頭の上で、腕と一本足が生えた毛玉とゴシックドレスを着た三つ目の烏がギャーギャーと言い合いをしている。
なんだこの光景は……。
どうせなら人間に、せめて人型の存在にもてたい、俺は切実にそう思った。
さて、どうするか。
なんとか話題でもそらしてみるか、気になる言葉も出てきたし。
「な、なぁ、マレッサにパルカ。ちょっと気になる言葉があったんだが、イレブンってなんなんだ? あと、バルディーニが双璧って呼ばれてるのは知ってるんだが、もう一人はどんな奴なのかなーって」
俺の言葉に二人は言い合いをやめて、俺の方に向き直る。
『仕方ないもんねぇ、こっちの世界じゃどっちも一般常識もんよ? わっちが教えてあげるもん』
『ちょっと、もう一人の双璧は私様の領域の子なんだから、私様が説明するからね!! いいわね!!』
『うるさい奴もんねぇ。勝手にするといいもん。まず十一指について説明するもん。簡単に言えばこの大陸でもっとも強い十一人の魔法使いに授けられる称号もん。
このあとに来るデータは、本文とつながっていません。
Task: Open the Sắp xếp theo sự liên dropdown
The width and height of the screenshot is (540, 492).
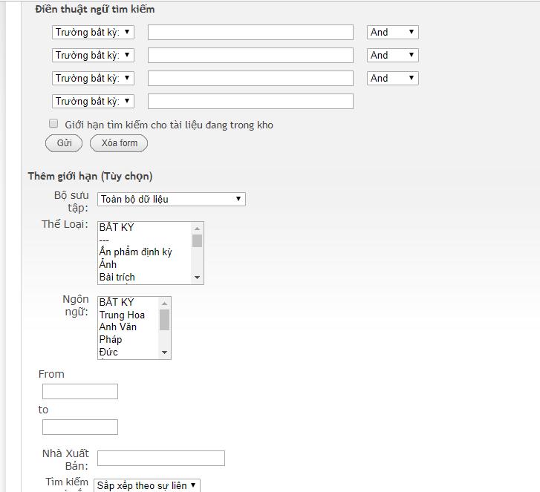Action: [x=147, y=485]
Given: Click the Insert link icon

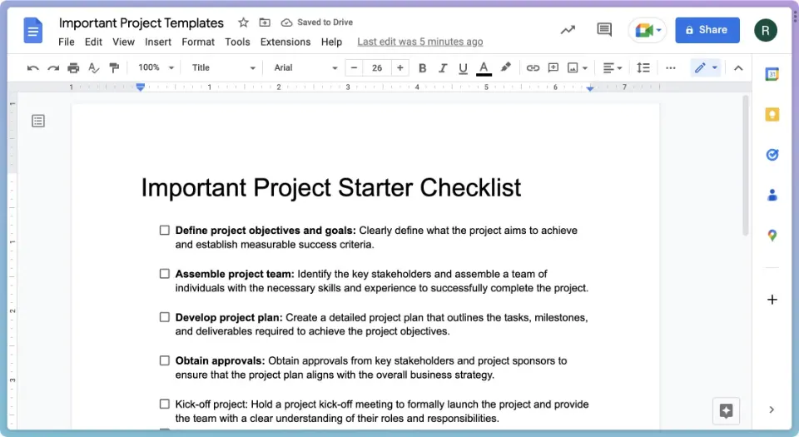Looking at the screenshot, I should [533, 67].
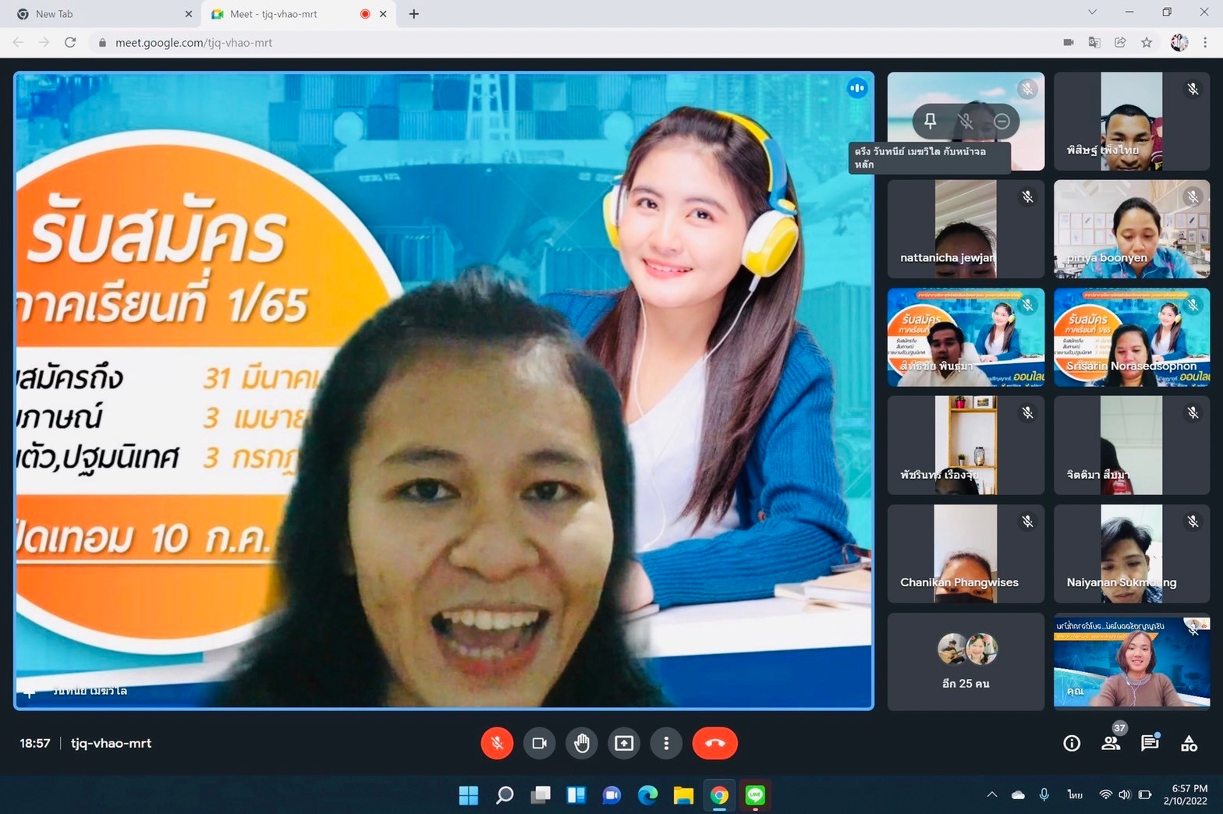Open the Activities panel icon

1189,743
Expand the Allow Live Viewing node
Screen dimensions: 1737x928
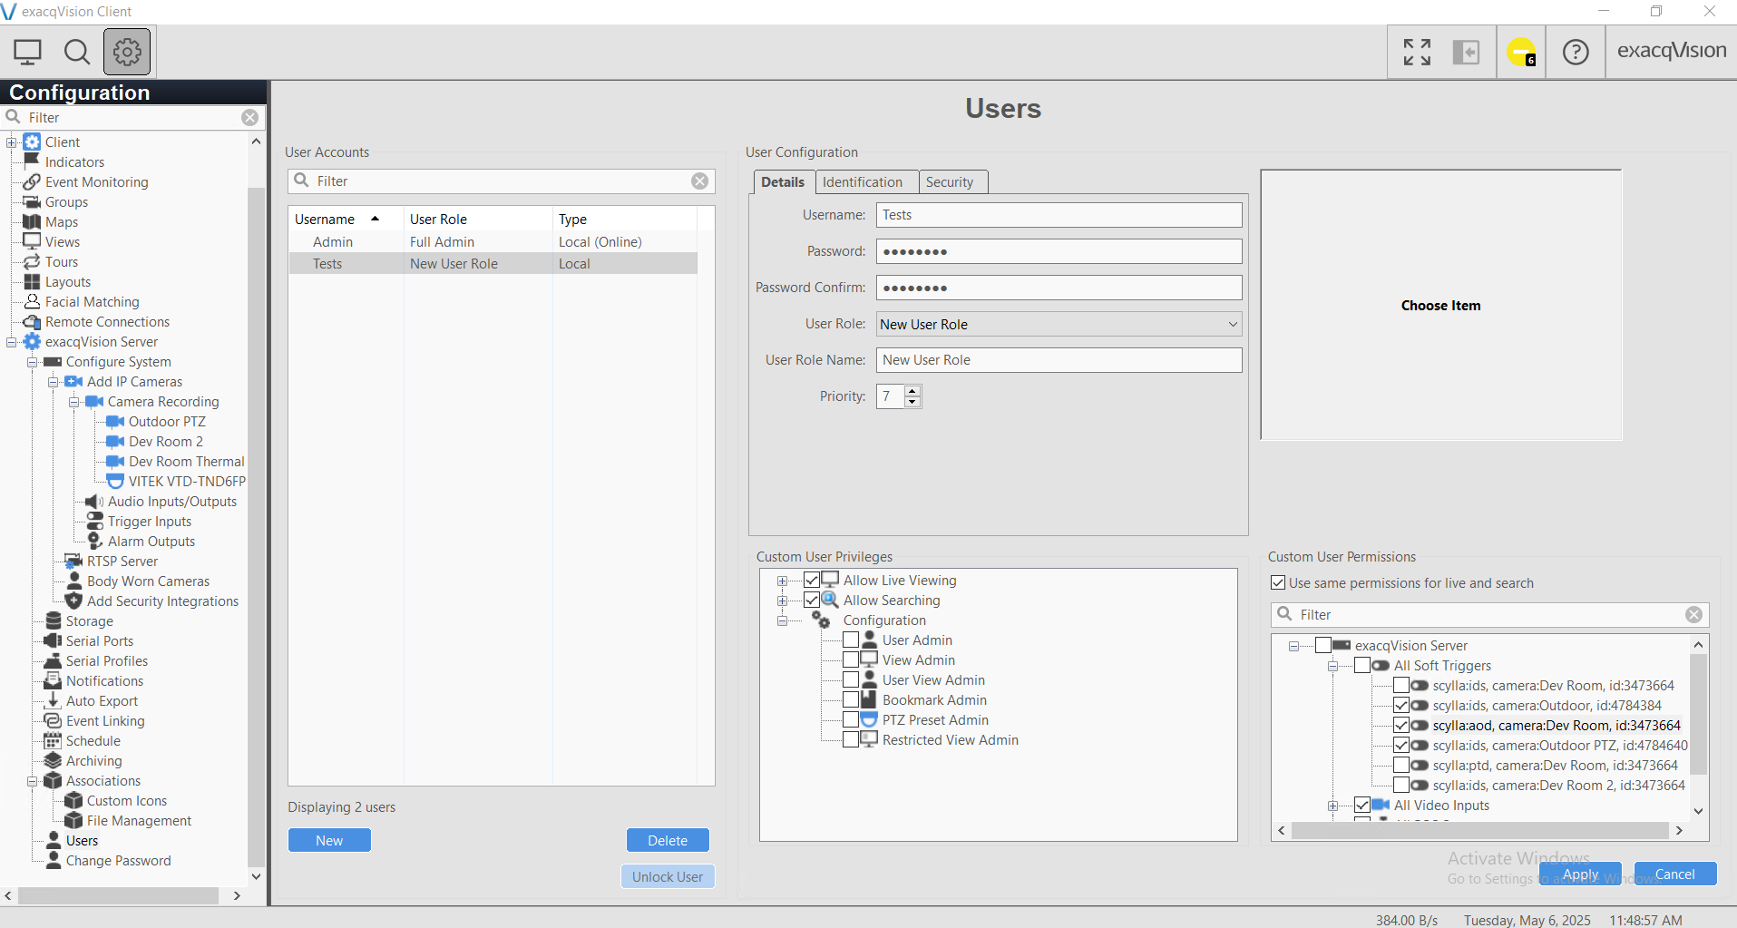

魔法ギルド、魔議会が認定してるもん。ちなみにオラシオは序列二位もん。この十一という数字は星神ステルラ様の指の数からとってるもん。あとはドラゴンナインっていう冒険者ギルド版もあるもん。一人で上位の竜種に匹敵する九人の実力者もん』
『もういいでしょ、今度は私様の番!! コホン、もう一人の双璧についてだったわよね、一人は獄炎のバルディーニ、この子はもう知ってるみたいだから割愛するわよ。バルディーニの対とも言える能力を持つ悪魔騎士、氷獄のヘンリエッテ。魔王近衛隊の総隊長でもあるわ。実力はバルディーニと同等だけど、ヘンリエッテは防御が凄いのよ。マレッサピエーのオラシオの光魔法だって簡単に防いじゃうんだから!!』
『あとは魔王国では実力によって爵位が与えられるもんから、そのまま爵位がランクとして機能してるもん。男爵から公爵まであるもんけど、男爵の時点でSランクの魔物並みの実力者もん。貴族クラスの魔族は他国の人間にとっては悪夢そのものもん。どんな貴族クラスだったとしても出会ったら戦わずに全力で逃げろって教えてるはずもん』
『なんで、アンタが私様の領域の子たちの説明するのよ!! ずるいわよ!!』
『ずるいとかそういう話じゃないもん。こっちの世界の常識を言っただけもんよ』
『うっさいわね!! 私様が説明したかったのに!!』
どうしよう、この二人、どうしても言い合いに発展する。
これはもう逆に仲が良いのではなかろうか。
そんな事を考え、ふと気になった事が口からでた。
「そう言えばなんだけどさ、魔王国はセルバブラッソにはなんで攻めないんだ? あちこちに戦争を仕掛けているんだろ? 隣国なんて一番近いんだし攻めやすいんじゃないか?」
『それは簡単な理由があるもん』
『そうね、どうしようもない理由があるわね』
意外にも二人が口を揃えて答えてくれた。